Work to complete =>
Reproduce every line of the listing below without changing anything.

Record list =>
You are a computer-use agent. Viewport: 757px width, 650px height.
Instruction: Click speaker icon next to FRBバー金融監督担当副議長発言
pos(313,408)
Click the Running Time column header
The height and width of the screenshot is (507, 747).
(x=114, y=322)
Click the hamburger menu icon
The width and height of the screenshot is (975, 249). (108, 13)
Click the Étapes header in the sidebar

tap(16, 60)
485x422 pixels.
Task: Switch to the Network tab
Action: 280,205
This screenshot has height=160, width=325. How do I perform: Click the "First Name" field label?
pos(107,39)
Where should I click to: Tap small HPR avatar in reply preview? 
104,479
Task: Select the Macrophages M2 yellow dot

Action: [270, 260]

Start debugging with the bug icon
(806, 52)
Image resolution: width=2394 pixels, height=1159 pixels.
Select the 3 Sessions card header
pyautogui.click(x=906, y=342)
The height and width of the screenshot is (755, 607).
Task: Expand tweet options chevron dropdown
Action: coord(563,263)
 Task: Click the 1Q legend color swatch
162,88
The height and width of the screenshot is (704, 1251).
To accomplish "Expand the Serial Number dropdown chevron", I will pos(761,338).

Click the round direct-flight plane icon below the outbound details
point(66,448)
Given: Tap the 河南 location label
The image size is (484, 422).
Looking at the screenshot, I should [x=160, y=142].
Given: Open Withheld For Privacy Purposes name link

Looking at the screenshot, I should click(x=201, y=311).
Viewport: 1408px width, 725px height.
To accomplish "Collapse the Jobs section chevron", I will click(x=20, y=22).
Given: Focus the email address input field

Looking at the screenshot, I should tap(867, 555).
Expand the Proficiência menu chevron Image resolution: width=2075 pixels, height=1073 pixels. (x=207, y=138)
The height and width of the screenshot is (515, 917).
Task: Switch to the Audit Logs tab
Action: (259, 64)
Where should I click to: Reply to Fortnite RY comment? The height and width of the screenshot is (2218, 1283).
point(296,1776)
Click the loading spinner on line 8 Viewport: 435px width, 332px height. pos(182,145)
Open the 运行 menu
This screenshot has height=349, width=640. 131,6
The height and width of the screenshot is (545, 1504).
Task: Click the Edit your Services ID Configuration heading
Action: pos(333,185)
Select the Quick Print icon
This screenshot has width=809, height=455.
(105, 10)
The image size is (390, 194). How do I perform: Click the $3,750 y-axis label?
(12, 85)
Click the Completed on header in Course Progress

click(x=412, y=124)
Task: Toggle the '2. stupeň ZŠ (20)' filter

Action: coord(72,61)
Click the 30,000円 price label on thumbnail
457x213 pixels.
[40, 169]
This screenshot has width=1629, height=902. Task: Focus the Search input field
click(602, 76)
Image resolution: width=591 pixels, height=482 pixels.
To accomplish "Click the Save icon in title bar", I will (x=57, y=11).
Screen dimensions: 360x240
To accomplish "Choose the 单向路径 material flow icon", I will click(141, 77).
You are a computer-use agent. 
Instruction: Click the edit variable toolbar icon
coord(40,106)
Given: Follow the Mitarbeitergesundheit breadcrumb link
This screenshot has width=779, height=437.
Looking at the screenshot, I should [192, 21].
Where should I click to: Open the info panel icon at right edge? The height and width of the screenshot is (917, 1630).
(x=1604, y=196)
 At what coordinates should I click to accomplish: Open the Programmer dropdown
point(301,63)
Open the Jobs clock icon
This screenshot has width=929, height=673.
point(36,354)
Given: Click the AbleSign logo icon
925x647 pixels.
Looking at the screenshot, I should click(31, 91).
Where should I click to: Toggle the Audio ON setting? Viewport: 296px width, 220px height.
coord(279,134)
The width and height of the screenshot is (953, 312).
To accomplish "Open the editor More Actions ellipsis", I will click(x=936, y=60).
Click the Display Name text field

Full output =>
You are a computer-use agent. Viewport: 757px width, 650px height.
Instruction: Click speaker icon next to FRBバー金融監督担当副議長発言
pos(313,408)
Click the Running Time column header
The height and width of the screenshot is (507, 747).
(x=114, y=322)
Click the hamburger menu icon
The width and height of the screenshot is (975, 249). (108, 13)
Click the Étapes header in the sidebar

tap(16, 60)
485x422 pixels.
Task: Switch to the Network tab
Action: 280,205
This screenshot has height=160, width=325. How do I perform: Click the "First Name" field label?
pos(107,39)
Where should I click to: Tap small HPR avatar in reply preview? 
104,479
Task: Select the Macrophages M2 yellow dot

Action: [270, 260]

Start debugging with the bug icon
(806, 52)
Image resolution: width=2394 pixels, height=1159 pixels.
Select the 3 Sessions card header
pyautogui.click(x=906, y=342)
The height and width of the screenshot is (755, 607).
Task: Expand tweet options chevron dropdown
Action: coord(563,263)
 Task: Click the 1Q legend color swatch
162,88
The height and width of the screenshot is (704, 1251).
To accomplish "Expand the Serial Number dropdown chevron", I will pos(761,338).

Click the round direct-flight plane icon below the outbound details
point(66,448)
Given: Tap the 河南 location label
The image size is (484, 422).
Looking at the screenshot, I should [x=160, y=142].
Given: Open Withheld For Privacy Purposes name link

Looking at the screenshot, I should click(x=201, y=311).
Viewport: 1408px width, 725px height.
To accomplish "Collapse the Jobs section chevron", I will click(x=20, y=22).
Given: Focus the email address input field

Looking at the screenshot, I should tap(867, 555).
Expand the Proficiência menu chevron Image resolution: width=2075 pixels, height=1073 pixels. (x=207, y=138)
The height and width of the screenshot is (515, 917).
Task: Switch to the Audit Logs tab
Action: (259, 64)
Where should I click to: Reply to Fortnite RY comment? The height and width of the screenshot is (2218, 1283).
point(296,1776)
Click the loading spinner on line 8 Viewport: 435px width, 332px height. pos(182,145)
Open the 运行 menu
This screenshot has height=349, width=640. 131,6
The height and width of the screenshot is (545, 1504).
Task: Click the Edit your Services ID Configuration heading
Action: pos(333,185)
Select the Quick Print icon
This screenshot has width=809, height=455.
(105, 10)
The image size is (390, 194). How do I perform: Click the $3,750 y-axis label?
(12, 85)
Click the Completed on header in Course Progress

click(x=412, y=124)
Task: Toggle the '2. stupeň ZŠ (20)' filter

Action: coord(72,61)
Click the 30,000円 price label on thumbnail
457x213 pixels.
[40, 169]
This screenshot has width=1629, height=902. Task: Focus the Search input field
click(602, 76)
Image resolution: width=591 pixels, height=482 pixels.
To accomplish "Click the Save icon in title bar", I will (x=57, y=11).
Screen dimensions: 360x240
To accomplish "Choose the 单向路径 material flow icon", I will click(141, 77).
You are a computer-use agent. 
Instruction: Click the edit variable toolbar icon
coord(40,106)
Given: Follow the Mitarbeitergesundheit breadcrumb link
This screenshot has width=779, height=437.
Looking at the screenshot, I should [192, 21].
Where should I click to: Open the info panel icon at right edge? The height and width of the screenshot is (917, 1630).
(x=1604, y=196)
 At what coordinates should I click to accomplish: Open the Programmer dropdown
point(301,63)
Open the Jobs clock icon
This screenshot has width=929, height=673.
point(36,354)
Given: Click the AbleSign logo icon
925x647 pixels.
Looking at the screenshot, I should click(31, 91).
Where should I click to: Toggle the Audio ON setting? Viewport: 296px width, 220px height.
coord(279,134)
The width and height of the screenshot is (953, 312).
To accomplish "Open the editor More Actions ellipsis", I will click(x=936, y=60).
Click the Display Name text field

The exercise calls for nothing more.